0

Dozens wait at church for food vouchers

People waiting at the Church of God Auditorium on Joe Farrington Road for food vouchers from the National Task Force. Photo: Shawn Hanna/Tribune staff

People waiting at the Church of God Auditorium on Joe Farrington Road for food vouchers from the National Task Force. Photo: Shawn Hanna/Tribune staff

By EARYEL BOWLEG

Tribune Staff Reporter

ebowleg@tribunemedia.net

SCORES of people waited for hours yesterday at Church of God Auditorium on Joe Farrington Road to receive food vouchers from the National Food Distribution Task Force.

The task force has been inundated with requests for assistance since Monday night, and a representative said more volunteers are needed to vet applicants.

Although seating was provided, individuals were in the hot auditorium with no air-conditioning. There were complaints of the slow process to receive the $50 Super Value voucher and the lack of social distancing in the crowded room.

Gejonte Miller, project manager of the Red Cross arm of the task force, estimated roughly 800 people came to the church but the group was only prepared for 500.

The project manager said applicants must register at rapidbahamas.com if they are seeking food assistance. Then registered individuals get a rapid ID number, a call from the centre to be vetted and are later assigned to a distribution centre and given a time and date to come.

“What’s been happening is after the prime minister gave his speech the other day persons are then either confused or have the wrong information and they are feeling that if they need food that they can just come to a food distribution centre without having registered and so that’s why we’re seeing an increase number of persons,” she said.

“We’re backlogged because overnight there were some 2,500 to 3,000 persons that would be registering overnight and. . .a call centre has to individually call and vet each one of these persons, it takes some time. We don’t have the manpower to actually be current with our list.

“We’re going to try to bring on some more volunteers next week so that we can have more persons at our call centre actually calling and vetting.”

Some in the queue complained about the process.

Ashley Evans, 32, said she has been at the centre before but said yesterday was unorganised. She had been at the auditorium since 5.45am yesterday, but claimed others who came after her were being served first.

“It is moving very slow, mainly because persons that came here after 8 were able to be served before the people that was here from five and six o’clock like everybody who came late was able to be served and the people who came here early to get the early numbers we’re still seating here,” she explained.
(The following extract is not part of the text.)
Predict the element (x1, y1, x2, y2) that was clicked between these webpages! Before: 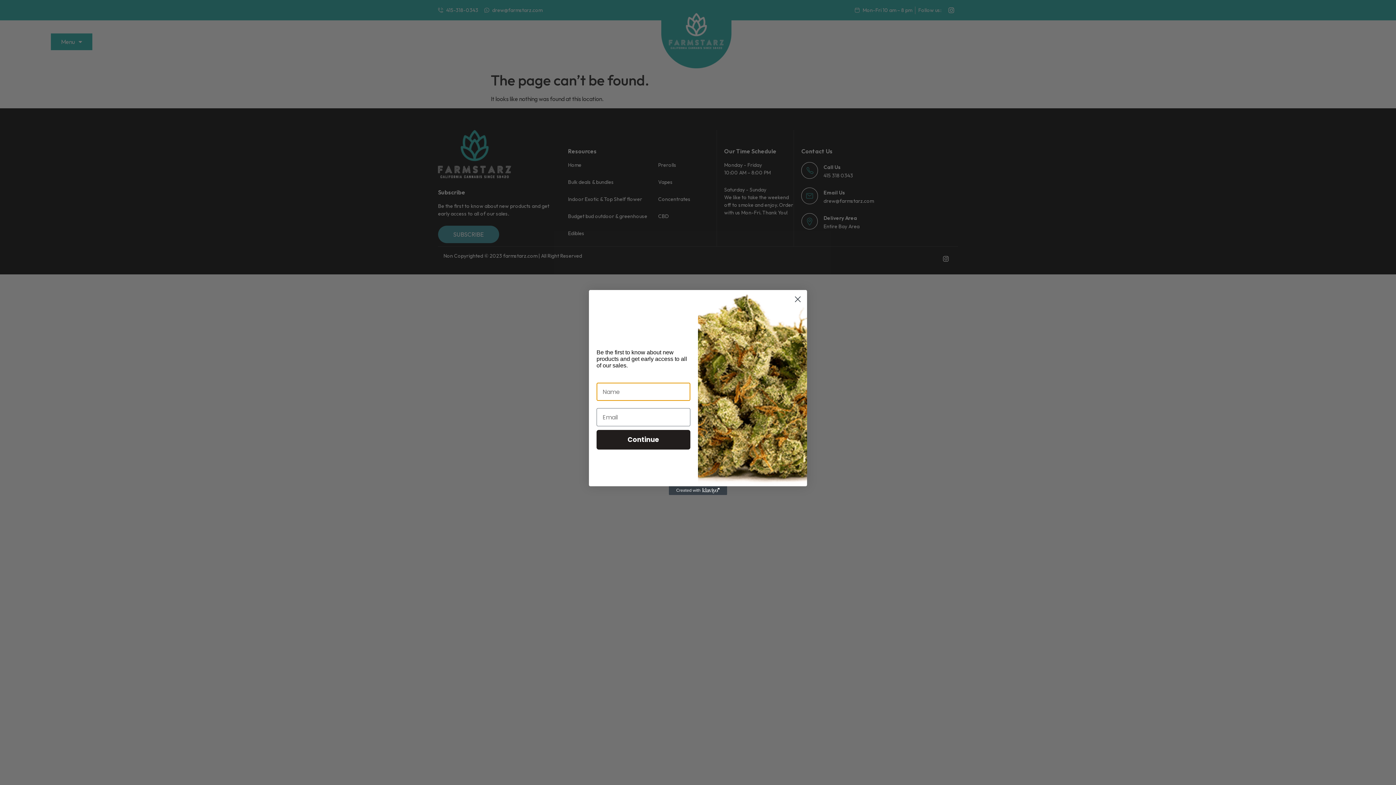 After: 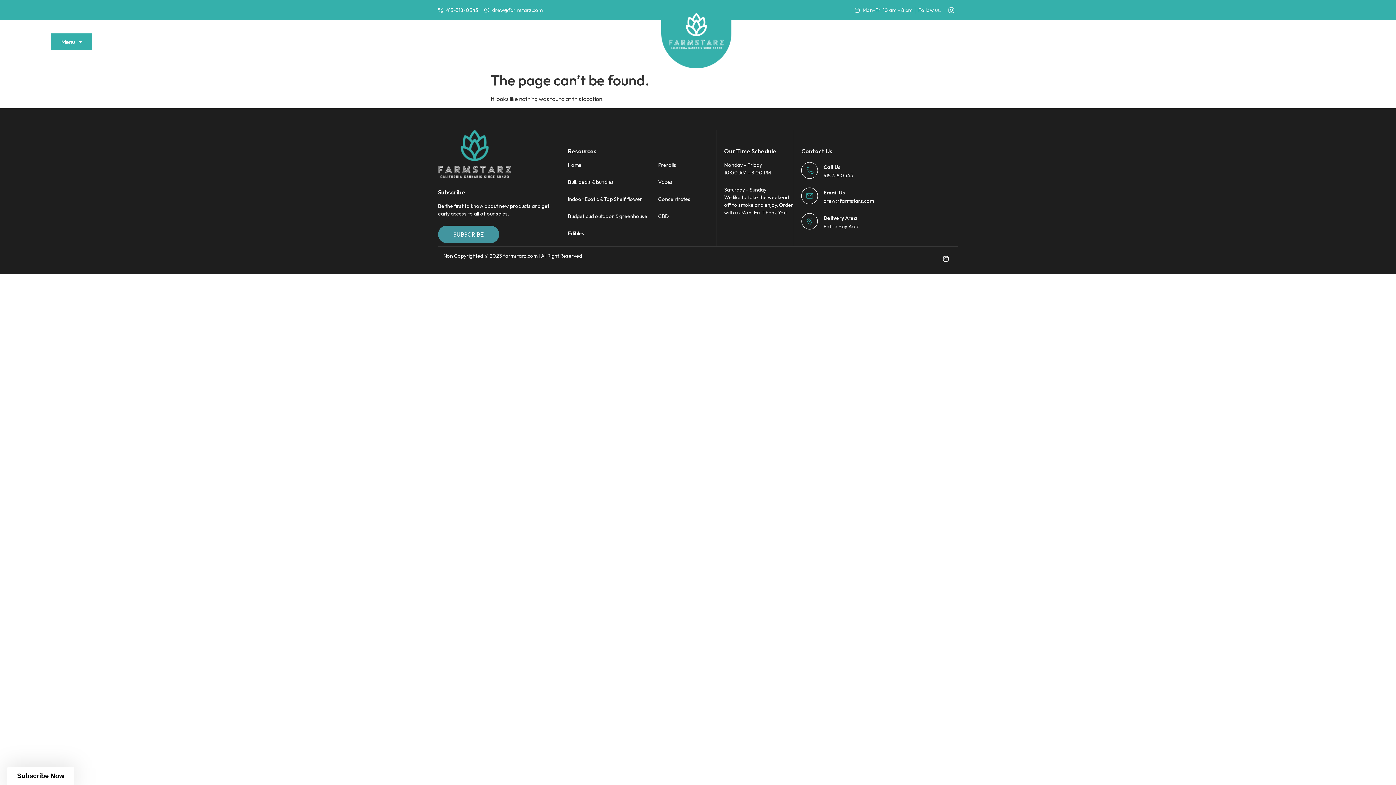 Action: label: Close dialog bbox: (791, 293, 804, 305)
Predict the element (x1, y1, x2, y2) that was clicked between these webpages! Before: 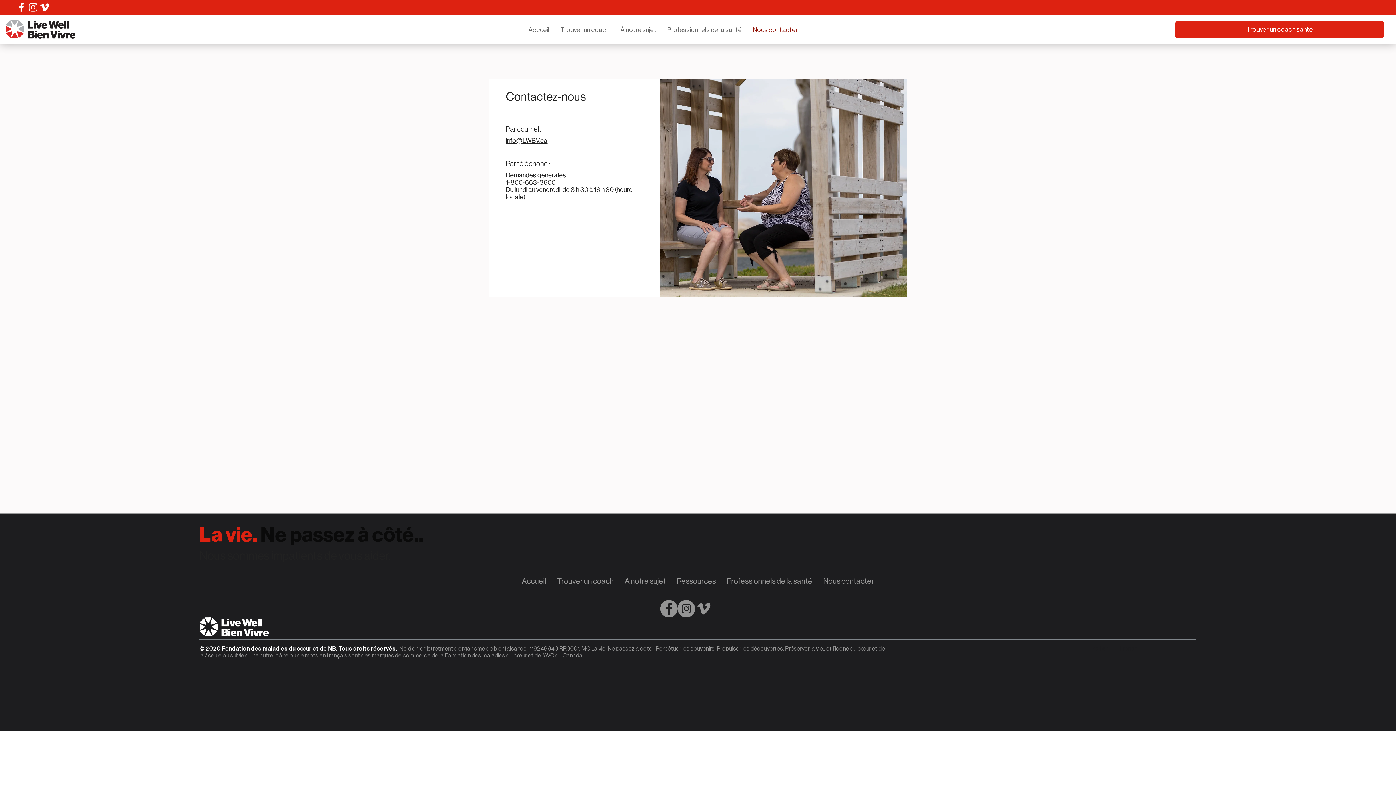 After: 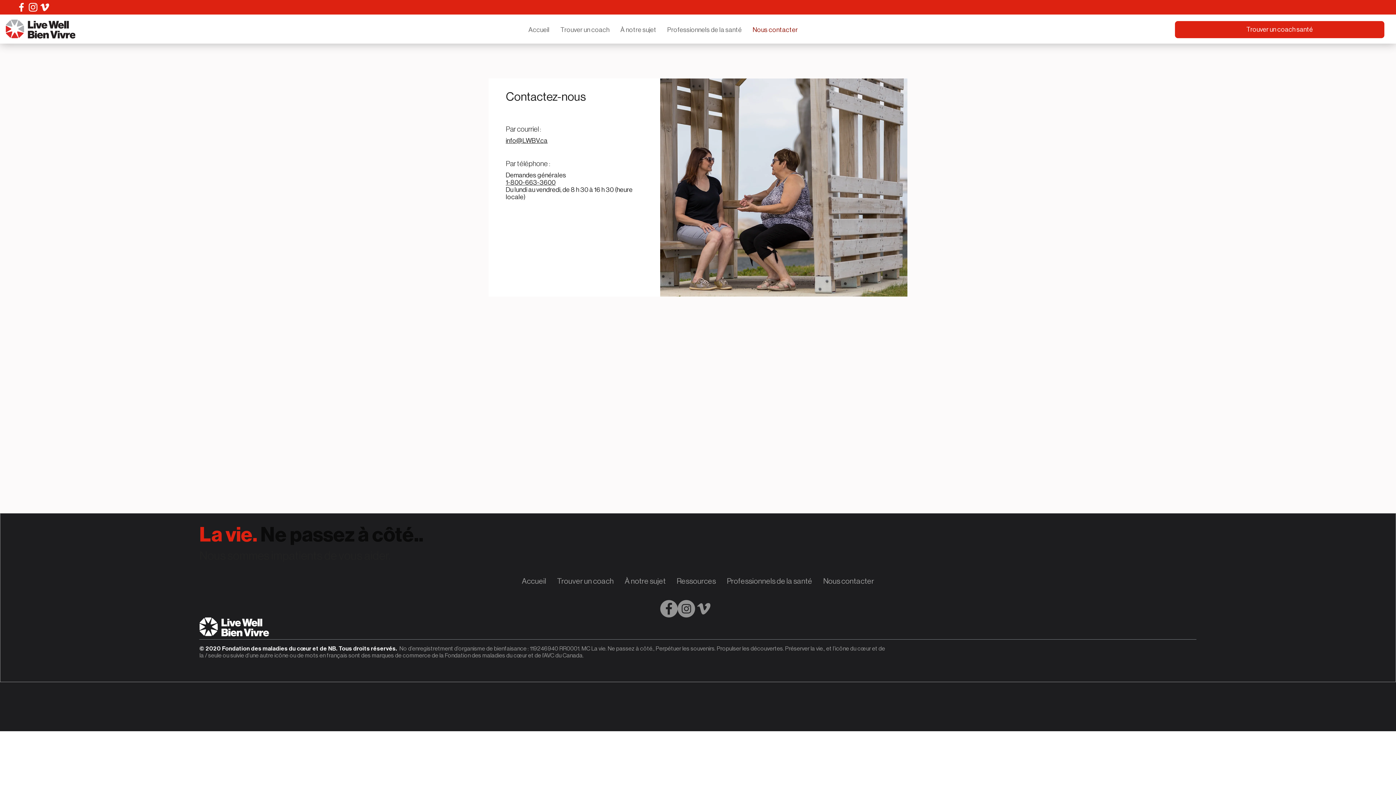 Action: bbox: (817, 574, 879, 588) label: Nous contacter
Tamika Oliver, 45, said she had been waiting since 6am, but when The Tribune spoke with her she had yet to receive a voucher.

The hotel worker is unemployed right now and doesn’t have any food in her home. She thinks the process for voucher distribution is not applied fairly.

“They give you a number but there’s still people here who ain’t had no number, walk in, get coupons . . . What’s the number process for if you aint gonna stick to that?”

Comments

Dav 3 years, 8 months ago

be grateful for the free money for food. Many people don't even have that. and looking at the photo it looks like most of them have never been hungry for long

0

bahamianson 3 years, 8 months ago

Waiting for food? I thought they were mad at Minnis because they didn't have time to buy their food. Can I not work and get free food, rent , and everything thing else you are willing to give me?

0

ohdrap4 3 years, 8 months ago

How ignorant of you. You must be a doctor.

1

Amused 3 years, 8 months ago

And they call themselves RAPID Bahamas the irony of it all

1

SP 3 years, 8 months ago

How dehumanizing! With all the government staff off with offices closed, and literally 1000's of people unemployed isn't it possible to somehow incentivize some of those workers to come in and lend a hand?

These poor people are already scared and traumatized enough. Making them sit around for hours in a hot auditorium for ($50.00?) must be beyond agonizing for them and those trying to help them.

This is heartwrenching. There have to be ways of improving the efficiency of the system so EVERYBODY benefit.

0

Hoda 3 years, 8 months ago

A fast system is important but order is to. If they just handed out the vouchers, money, goods, with no reference or data has to who received what then next month, year or whenever they would probably be accused of something else. Nonetheless, i hope they are able to accommodate and serve everyone faster in the days to come.